Si Bannon estaba tan acabado como parecía en la Casa Blanca, aquella también era su oportunidad. El problema con Breitbart News, una plataforma de internet de 1,5 millones de dólares anuales, era que no generaba beneficios ni se podía ampliar, pero, con O’Reilly y con Hannity en el proyecto, había potencial para ganar una fortuna televisiva que se vería alimentada, en un futuro inmediato, por una era de pasión y hegemonía derechista inspirada por Trump.

El mensaje de Ailes a su aspirante a protegido era sencillo: el auge de Trump y la caída de la Fox podían señalar el momento de Bannon.

Bannon le dijo a Ailes que, de momento, intentaría conservar el puesto en la Casa Blanca. Pero sí, la oportunidad era evidente.

 

 

Mientras los Murdoch deliberaban sobre el futuro de O’Reilly, Trump, que era consciente del poder de O’Reilly y conocía el solapamiento entre el público del presentador y su base electoral, expresó su apoyo y aprobación. «No creo que Bill haya hecho nada mal… Es buena persona», le dijo al New York Times.

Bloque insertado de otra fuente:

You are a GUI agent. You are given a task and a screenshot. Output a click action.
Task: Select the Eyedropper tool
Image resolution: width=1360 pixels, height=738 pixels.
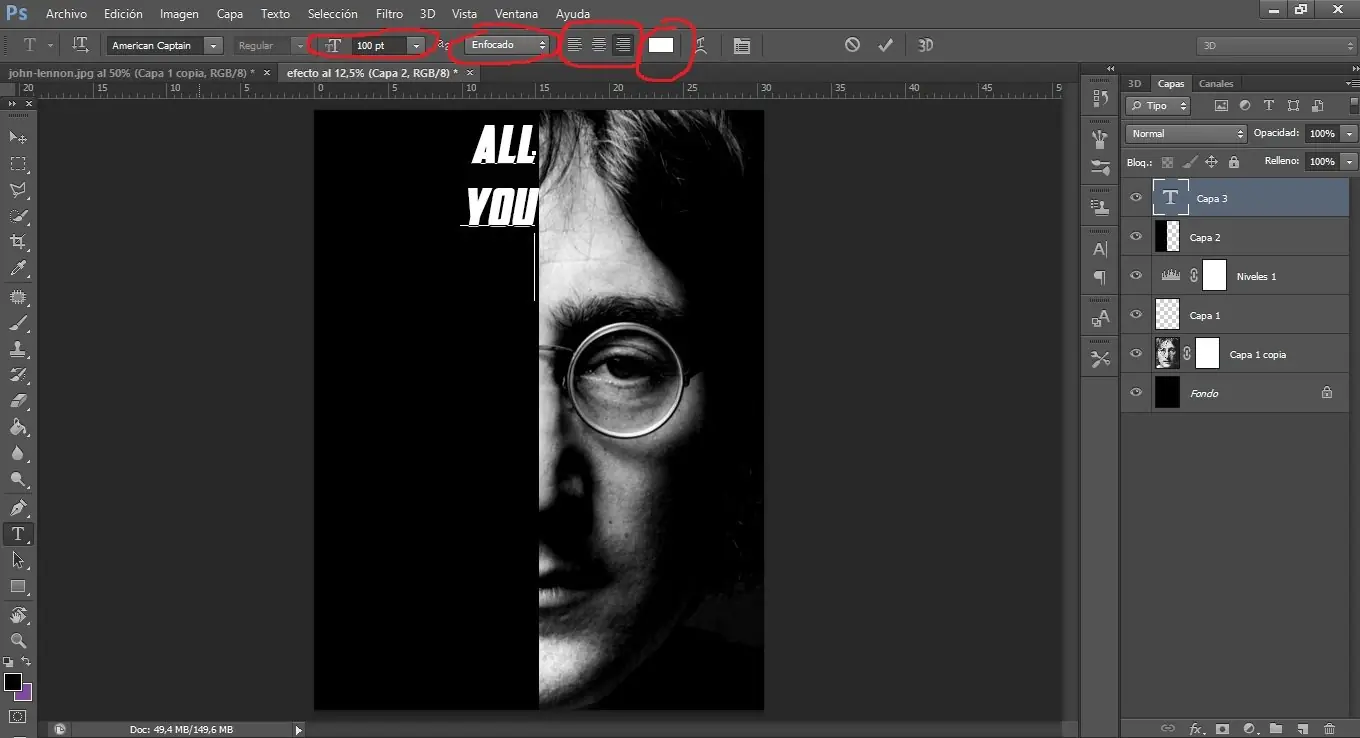click(18, 268)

Sin embargo, el propio Trump era una paradoja de la fuerza de los medios conservadores. Durante la campaña, había arremetido contra la Fox siempre que le había convenido. Si tenía la oportunidad de aparecer en otros medios de comunicación, las aprovechaba. (En los años anteriores, los republicanos, sobre todo en época de primarias, rendían tributo a la Fox por encima de otras cadenas y medios.) Trump insistía en que él era demasiado grande para ceñirse a los medios conservadores.

Durante el último mes, Ailes había dejado de hablar con el presidente, a pesar de haber sido uno de sus frecuentes consejeros en las llamadas telefónicas nocturnas; estaba despechado porque había oído en repetidas ocasiones que Trump hablaba mal de él y elogiaba a Murdoch, que ahora le prestaba mucha atención, aunque antes de las elecciones solo se había burlado de él.

«Los hombres que más lealtad exigen tienden a ser los cabrones menos leales», observó Ailes con sarcasmo (pese a que él exigía grandes dosis de lealtad).

El problema era que los medios conservadores veían a Trump como algo suyo, mientras que Trump se creía una estrella, un producto de todos los medios, digno de admiración, de camino a lo más alto. En ese culto a la personalidad, la figura era él. Era el hombre más famoso del mundo. Todo el mundo lo quería, o debería quererlo.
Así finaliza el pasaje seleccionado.